Fifty-seven years ago today, the Museum of Non-Objective Art opened in New York City. Before it was renamed the Guggenheim and shunted to the Frank Lloyd Wright souvenir boutique pavilion in which it is now located, M'NOA featured portfolioed artisans and culinary academy drop-outs presenting works of art in the nominative and possessive cases only -- the transcendental School of Pluperfect had yet to be discovered. Walt Whitman first displayed his "Samplers" at MuNon-ObArt, as did his mentor, Clint Eastwood. Alfred Deller and Thomas Hardy, who never actually set foot in the joint, nonetheless sent out hundreds of invitations to a performance of the early Irish settler, O'Banky the Coot who, you'll recall from Episode 39, was the founder of the distasteful school of mimimery. To her credit, Marilyn Monroe -- who is 70 years old today and living a low-key life in the Tennessee suburbs -- never cared for mimes, though she did employ one as an au pair for her father, Brigham Young, who serendipitously also first tasted success at a wine and cheese reception at the Museum of NOA. From such queer roots hath the Guggenheim sprouted modern art, often mistaken, through no fault of its own, for le flambeau oriange.
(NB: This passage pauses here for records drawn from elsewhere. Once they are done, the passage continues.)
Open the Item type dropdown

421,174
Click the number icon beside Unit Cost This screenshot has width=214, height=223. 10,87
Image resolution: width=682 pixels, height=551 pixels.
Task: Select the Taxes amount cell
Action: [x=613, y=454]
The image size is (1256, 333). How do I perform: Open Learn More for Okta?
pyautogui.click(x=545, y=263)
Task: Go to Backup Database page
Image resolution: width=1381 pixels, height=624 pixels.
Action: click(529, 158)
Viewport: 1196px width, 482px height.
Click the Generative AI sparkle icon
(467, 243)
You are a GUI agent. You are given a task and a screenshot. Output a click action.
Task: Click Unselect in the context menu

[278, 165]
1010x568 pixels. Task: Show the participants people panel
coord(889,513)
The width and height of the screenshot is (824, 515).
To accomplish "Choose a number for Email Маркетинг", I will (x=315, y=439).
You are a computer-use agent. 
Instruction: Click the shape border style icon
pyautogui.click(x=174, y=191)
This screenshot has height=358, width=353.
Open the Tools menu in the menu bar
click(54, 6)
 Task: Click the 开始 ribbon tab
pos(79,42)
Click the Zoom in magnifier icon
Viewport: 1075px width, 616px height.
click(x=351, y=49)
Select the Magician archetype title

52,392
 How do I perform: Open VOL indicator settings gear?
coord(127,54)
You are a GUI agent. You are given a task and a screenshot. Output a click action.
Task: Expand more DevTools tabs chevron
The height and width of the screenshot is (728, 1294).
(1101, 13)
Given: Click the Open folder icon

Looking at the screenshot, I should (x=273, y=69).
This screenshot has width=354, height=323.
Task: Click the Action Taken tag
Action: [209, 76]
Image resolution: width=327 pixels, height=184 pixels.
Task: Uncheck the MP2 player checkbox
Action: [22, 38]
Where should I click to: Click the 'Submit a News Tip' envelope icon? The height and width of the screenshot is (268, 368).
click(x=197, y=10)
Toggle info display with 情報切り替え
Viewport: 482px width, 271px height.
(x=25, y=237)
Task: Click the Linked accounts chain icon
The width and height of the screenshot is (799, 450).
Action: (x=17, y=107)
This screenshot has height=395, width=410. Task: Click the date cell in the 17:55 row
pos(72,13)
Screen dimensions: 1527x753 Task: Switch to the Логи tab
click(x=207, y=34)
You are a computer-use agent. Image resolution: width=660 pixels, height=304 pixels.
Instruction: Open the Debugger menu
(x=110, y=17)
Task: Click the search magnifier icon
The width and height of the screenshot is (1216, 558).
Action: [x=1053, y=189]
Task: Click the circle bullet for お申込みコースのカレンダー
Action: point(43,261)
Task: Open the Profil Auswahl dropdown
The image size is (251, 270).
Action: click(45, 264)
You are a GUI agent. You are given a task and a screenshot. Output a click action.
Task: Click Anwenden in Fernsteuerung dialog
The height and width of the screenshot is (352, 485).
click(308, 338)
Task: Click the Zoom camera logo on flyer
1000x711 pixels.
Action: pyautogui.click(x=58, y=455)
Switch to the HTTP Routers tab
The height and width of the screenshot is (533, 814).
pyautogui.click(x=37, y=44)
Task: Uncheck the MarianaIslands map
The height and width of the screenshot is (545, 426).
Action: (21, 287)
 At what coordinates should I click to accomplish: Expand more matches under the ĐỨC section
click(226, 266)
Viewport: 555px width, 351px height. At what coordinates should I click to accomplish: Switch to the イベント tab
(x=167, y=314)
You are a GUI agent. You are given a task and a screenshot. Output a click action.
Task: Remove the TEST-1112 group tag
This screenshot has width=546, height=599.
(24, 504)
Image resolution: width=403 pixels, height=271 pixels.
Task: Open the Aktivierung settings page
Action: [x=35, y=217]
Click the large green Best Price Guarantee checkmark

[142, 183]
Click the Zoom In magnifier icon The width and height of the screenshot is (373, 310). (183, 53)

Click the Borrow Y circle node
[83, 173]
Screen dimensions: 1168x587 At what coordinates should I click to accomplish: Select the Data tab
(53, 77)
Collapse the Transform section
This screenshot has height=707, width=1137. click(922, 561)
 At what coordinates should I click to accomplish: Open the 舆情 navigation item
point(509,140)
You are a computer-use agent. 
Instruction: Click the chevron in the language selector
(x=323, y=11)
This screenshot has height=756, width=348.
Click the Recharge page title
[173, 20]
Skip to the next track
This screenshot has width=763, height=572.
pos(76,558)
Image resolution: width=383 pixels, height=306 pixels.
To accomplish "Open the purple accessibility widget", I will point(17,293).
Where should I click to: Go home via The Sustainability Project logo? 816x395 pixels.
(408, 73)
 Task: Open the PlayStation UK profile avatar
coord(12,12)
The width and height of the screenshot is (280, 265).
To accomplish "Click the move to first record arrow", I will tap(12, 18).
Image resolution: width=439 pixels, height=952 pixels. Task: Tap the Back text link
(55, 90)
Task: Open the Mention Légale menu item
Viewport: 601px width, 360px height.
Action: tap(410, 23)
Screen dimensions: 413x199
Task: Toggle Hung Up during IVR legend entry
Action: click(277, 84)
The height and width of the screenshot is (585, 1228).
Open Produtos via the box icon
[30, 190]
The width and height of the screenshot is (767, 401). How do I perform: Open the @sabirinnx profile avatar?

Well, while full moon preparations continue, let me take this opportunity to wish a happy 256th birthday to the Marquis de Sade, and hope he's recovering from that painful hamstring pull he sustained while setting fire to the ever-squabbling Elgar family. Let me also wish a happy episode #54 to us, Kalvos & Damian, formerly, currently and pluperfectly of the New Music Sesquihour, this portion of which is being brought to you in the non-objectively, which differs substantially from a non-objectionably, which to this day continues to escape us.

And let us now escape into the nether world of ... oh, never mind. Let's just get this full moon on the road. Ready, Kalvos?